### Work task
Select all lines holding the word "each" from the entries that follow.

### Listed records
....................

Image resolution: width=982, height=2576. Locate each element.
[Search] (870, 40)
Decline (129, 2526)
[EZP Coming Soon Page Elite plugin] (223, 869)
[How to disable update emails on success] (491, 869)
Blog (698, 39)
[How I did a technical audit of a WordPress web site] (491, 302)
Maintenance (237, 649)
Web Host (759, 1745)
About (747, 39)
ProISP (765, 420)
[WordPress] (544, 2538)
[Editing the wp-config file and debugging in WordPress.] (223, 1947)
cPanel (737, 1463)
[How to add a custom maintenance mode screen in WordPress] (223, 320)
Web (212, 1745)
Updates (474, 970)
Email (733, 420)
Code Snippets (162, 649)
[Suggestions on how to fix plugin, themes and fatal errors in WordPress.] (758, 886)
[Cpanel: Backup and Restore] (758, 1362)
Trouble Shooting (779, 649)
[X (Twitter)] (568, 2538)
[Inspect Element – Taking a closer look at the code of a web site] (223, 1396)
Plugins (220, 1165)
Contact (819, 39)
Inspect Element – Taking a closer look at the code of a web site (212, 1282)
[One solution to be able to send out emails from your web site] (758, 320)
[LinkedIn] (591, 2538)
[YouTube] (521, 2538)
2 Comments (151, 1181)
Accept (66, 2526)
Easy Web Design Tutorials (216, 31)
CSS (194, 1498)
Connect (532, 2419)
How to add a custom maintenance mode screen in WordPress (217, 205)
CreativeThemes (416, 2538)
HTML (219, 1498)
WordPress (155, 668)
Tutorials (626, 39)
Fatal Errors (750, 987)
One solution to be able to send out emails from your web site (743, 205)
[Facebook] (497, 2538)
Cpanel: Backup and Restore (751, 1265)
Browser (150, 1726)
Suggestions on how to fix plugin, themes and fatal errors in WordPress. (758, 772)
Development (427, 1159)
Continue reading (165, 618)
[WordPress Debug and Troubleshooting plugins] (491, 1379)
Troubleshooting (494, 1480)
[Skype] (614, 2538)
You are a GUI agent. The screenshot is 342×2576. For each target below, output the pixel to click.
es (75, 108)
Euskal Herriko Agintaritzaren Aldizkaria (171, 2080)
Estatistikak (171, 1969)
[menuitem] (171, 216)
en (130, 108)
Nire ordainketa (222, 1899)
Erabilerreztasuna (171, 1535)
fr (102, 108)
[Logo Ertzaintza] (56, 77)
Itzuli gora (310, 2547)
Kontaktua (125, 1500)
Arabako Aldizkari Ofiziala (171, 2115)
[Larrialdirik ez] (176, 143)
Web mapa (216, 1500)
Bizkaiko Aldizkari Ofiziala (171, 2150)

....................

### Answer for the task
Image resolution: width=982, height=2576. Locate each element.
You are a GUI agent. The screenshot is 342×2576. For each target below, output the pixel to click.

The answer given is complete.